8.2.2 Example in Real Life:

If your R² is 0.80, that means your model explains 80% of the variance in house prices, and the remaining 20% is due to other factors or noise that your model couldn’t capture.

  • Higher R² is better: It indicates your model is doing a good job of predicting the target.

8.3 Mean Absolute Error (MAE)

MAE is similar to MSE, but instead of squaring the errors, it takes the absolute difference between the predicted and actual values. This metric gives you the average error in the units of your target variable (e.g., house prices in ₹).

8.3.1 How MAE Works:
  • For each prediction, you calculate the absolute difference between the actual value and the predicted value, then average all the differences.
8.3.2 Example in Real Life:

If your model predicted ₹60 lakhs but the actual price was ₹50 lakhs, the absolute error is |60 – 50| = 10 lakhs. MAE gives you an easy-to-understand number that shows the average error in your predictions.

  • Lower MAE is better: It means, on average, your model is predicting closer to the actual values.

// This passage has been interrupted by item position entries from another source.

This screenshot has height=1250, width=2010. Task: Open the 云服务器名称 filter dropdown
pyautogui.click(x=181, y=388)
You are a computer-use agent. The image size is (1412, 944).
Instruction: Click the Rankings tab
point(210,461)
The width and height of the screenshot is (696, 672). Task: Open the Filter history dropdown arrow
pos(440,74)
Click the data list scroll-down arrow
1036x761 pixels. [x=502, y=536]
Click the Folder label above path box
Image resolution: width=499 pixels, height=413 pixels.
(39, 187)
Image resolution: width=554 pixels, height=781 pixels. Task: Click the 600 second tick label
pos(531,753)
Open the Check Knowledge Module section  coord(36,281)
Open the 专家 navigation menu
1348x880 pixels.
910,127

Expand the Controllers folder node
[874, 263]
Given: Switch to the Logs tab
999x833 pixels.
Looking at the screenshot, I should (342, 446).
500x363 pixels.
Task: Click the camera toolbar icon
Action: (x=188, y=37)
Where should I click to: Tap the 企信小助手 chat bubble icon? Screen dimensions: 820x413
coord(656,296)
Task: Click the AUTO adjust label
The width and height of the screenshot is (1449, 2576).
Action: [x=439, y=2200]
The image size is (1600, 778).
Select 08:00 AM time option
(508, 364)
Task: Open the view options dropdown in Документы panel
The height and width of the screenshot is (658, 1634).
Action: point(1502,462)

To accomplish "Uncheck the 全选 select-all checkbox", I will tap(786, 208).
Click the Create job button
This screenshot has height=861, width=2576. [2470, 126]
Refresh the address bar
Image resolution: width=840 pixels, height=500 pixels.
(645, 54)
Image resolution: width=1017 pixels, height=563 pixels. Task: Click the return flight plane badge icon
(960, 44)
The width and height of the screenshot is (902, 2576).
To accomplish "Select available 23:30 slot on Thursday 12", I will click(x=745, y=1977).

8.4 When to Use MSE, R-squared, or MAE?

  • MSE is useful if you want to penalize larger errors more than smaller ones because squaring the errors gives more weight to larger mistakes.
  • R-squared is great if you want to know how well your model explains the overall variation in the data. It’s good for evaluating the goodness-of-fit of the model.
  • MAE is simpler and gives you the average size of the error in the same unit as the target variable, so it’s easier to interpret when you want to know how far off your predictions are on average.

8.5 Code Block:

mse_actual = mean_squared_error(y_test_exp, y_pred_exp)
r2 = r2_score(y_test_exp, y_pred_exp)
mae = mean_absolute_error(y_test_exp, y_pred_exp)
print("MSE:", mse_actual)
print("R-squared:", r2)
print("MAE:", mae)

8.6 Output:

Mean Squared Error (MSE) on original price scale: 0.2263
R-squared: 0.8273
Mean Absolute Error (MAE): 0.3087

9. Example Predictions

Example output: The code prints a few predictions alongside actual values for interpretability.

9.1 Code Block:

for i in range(5):
    print(f"Predicted Price: {y_pred_exp[i]:.2f}, Actual Price: {y_test_exp.iloc[i]:.2f}")

9.2 Output:

Predicted Price: 0.52, Actual Price: 0.48
Predicted Price: 0.93, Actual Price: 0.46

10. Handling Outliers

Outliers: The Interquartile Range (IQR) method is used to detect and optionally remove outliers.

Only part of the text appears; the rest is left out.